**WHAT YOU HAVE TO DO**
Please replace "Given:" with "Instruction:" everywhere it appears in the material below, changing nothing else, and leave the pictures out of your answer.
--- start ---
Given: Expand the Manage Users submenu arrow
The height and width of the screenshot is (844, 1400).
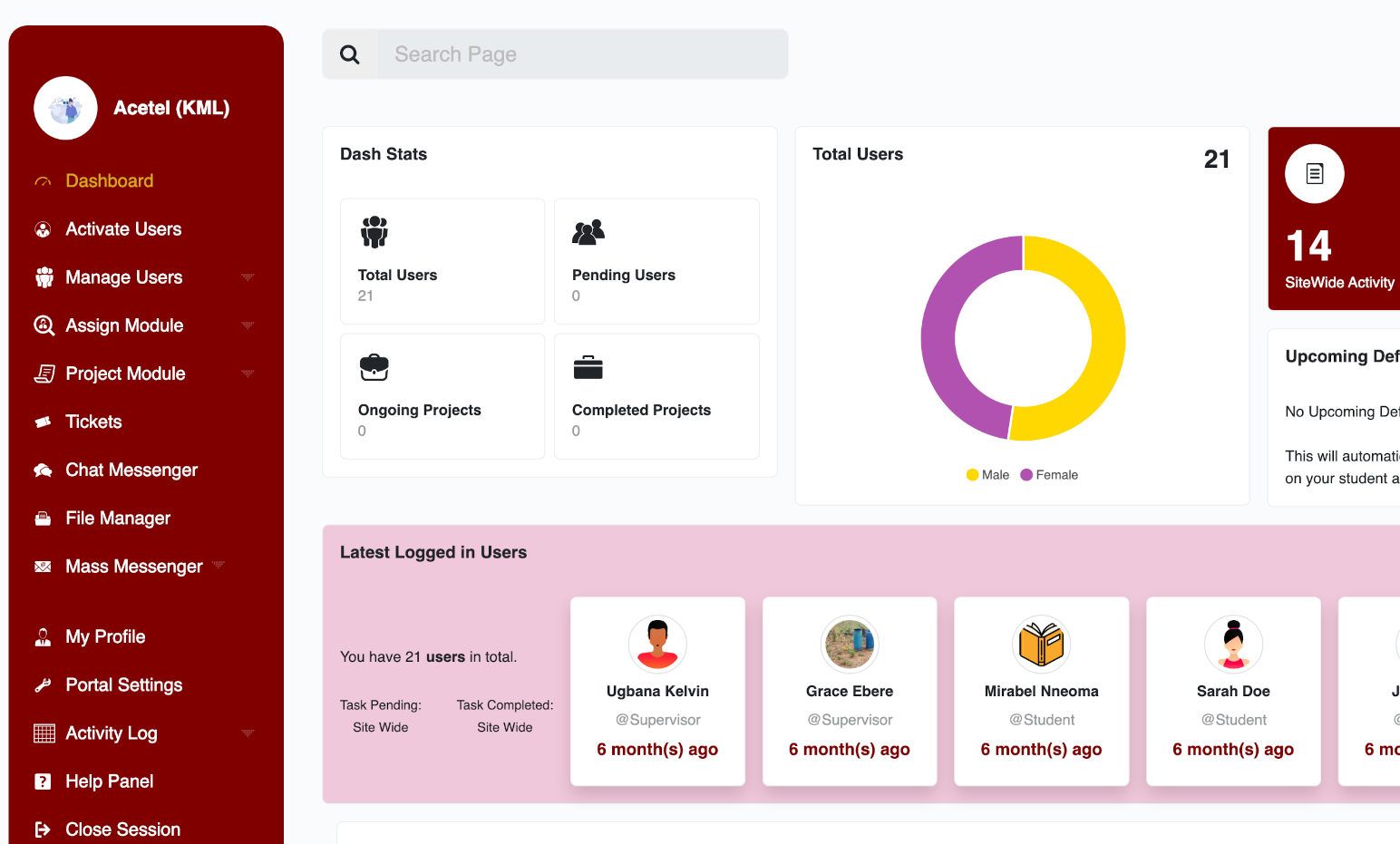Looking at the screenshot, I should click(248, 277).
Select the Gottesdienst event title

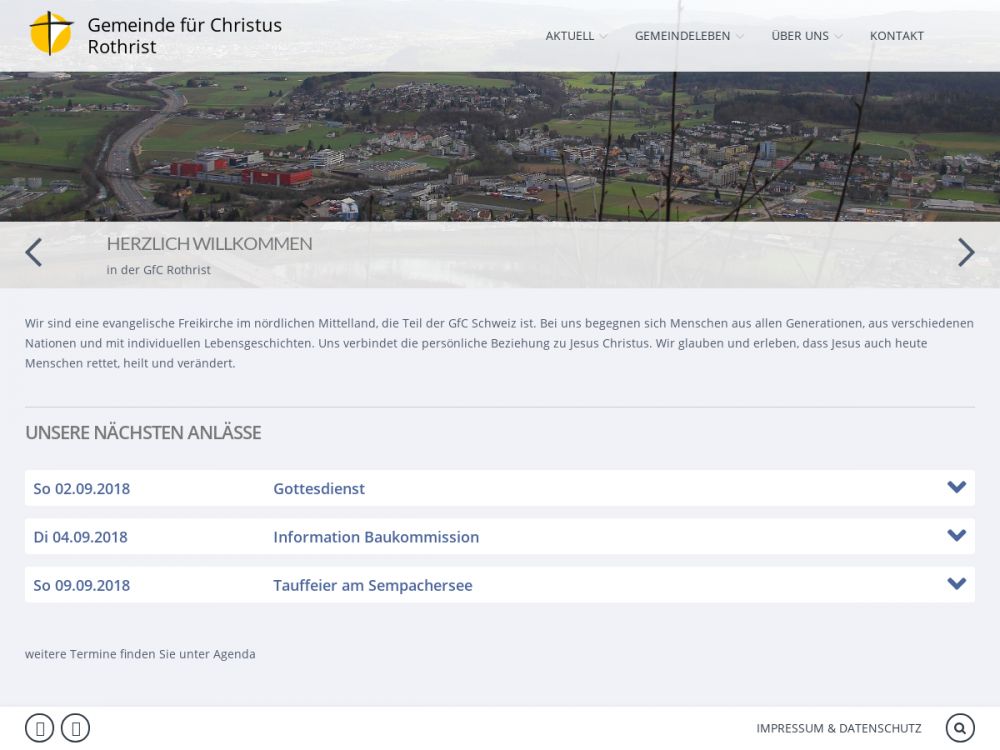tap(319, 489)
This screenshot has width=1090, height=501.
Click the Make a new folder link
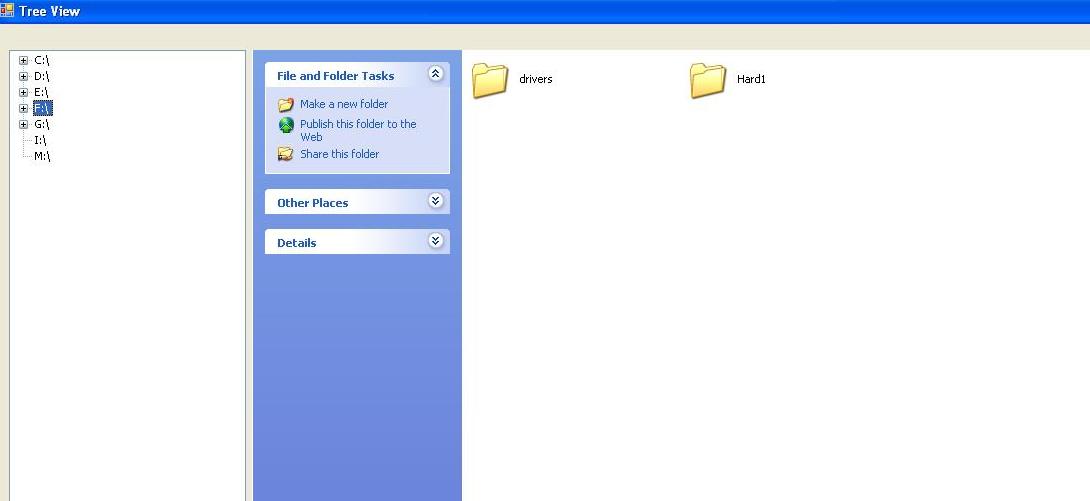[344, 104]
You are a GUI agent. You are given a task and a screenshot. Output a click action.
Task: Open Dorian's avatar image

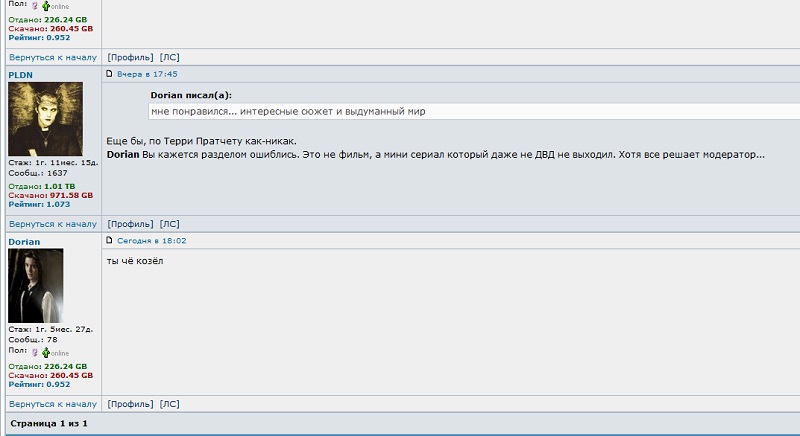click(x=36, y=285)
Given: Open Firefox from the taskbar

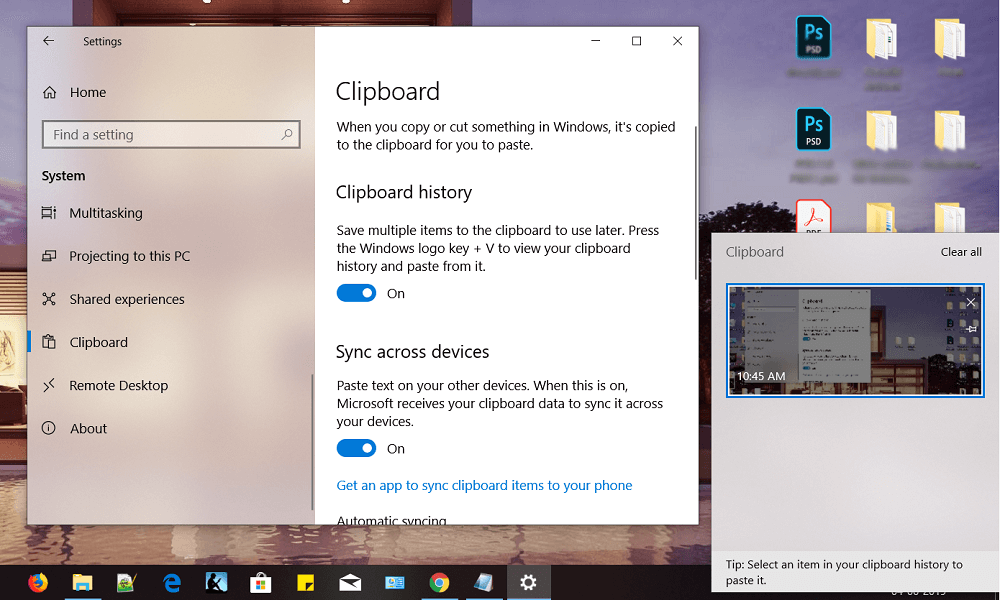Looking at the screenshot, I should (x=38, y=582).
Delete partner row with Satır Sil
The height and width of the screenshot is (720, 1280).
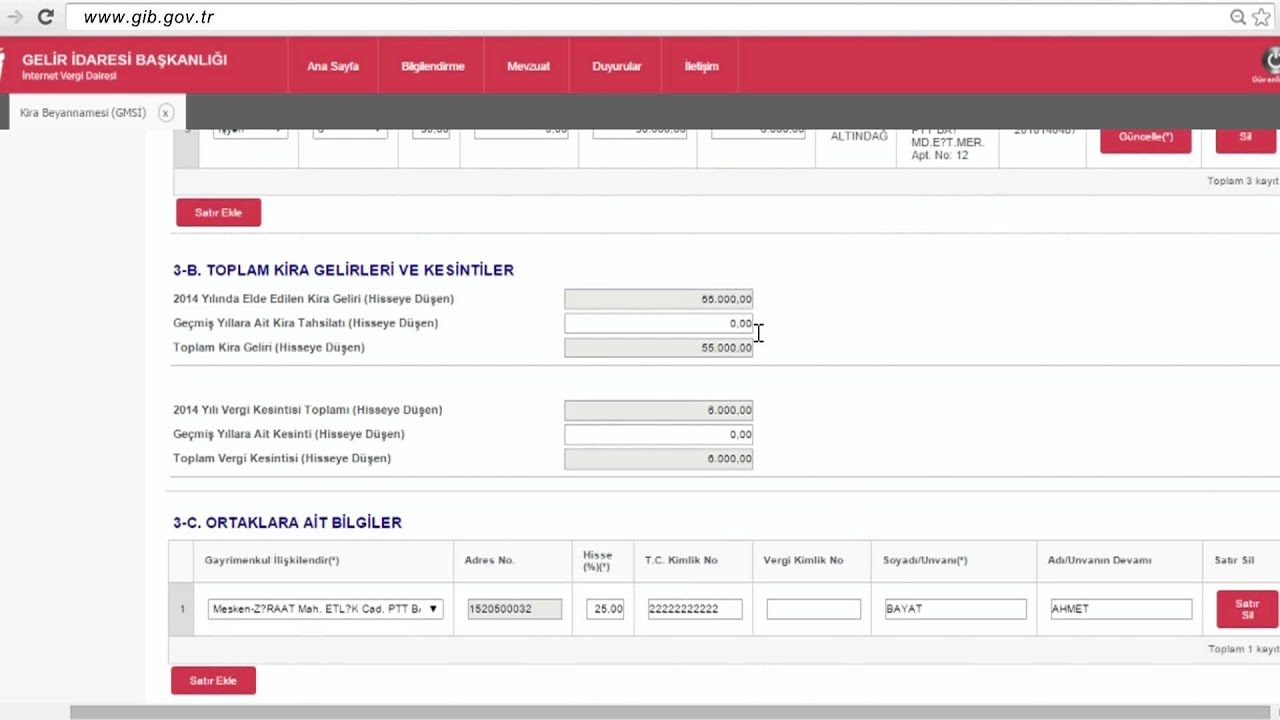tap(1246, 609)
--- end ---
**OUTPUT**
Instruction: Expand the Manage Users submenu arrow
The height and width of the screenshot is (844, 1400).
Looking at the screenshot, I should click(248, 277).
Select the Gottesdienst event title

tap(319, 489)
This screenshot has width=1090, height=501.
Click the Make a new folder link
[344, 104]
You are a GUI agent. You are given a task and a screenshot. Output a click action.
Task: Open Dorian's avatar image

click(x=36, y=285)
Instruction: Open Firefox from the taskbar

Looking at the screenshot, I should (x=38, y=582).
Delete partner row with Satır Sil
The height and width of the screenshot is (720, 1280).
tap(1246, 609)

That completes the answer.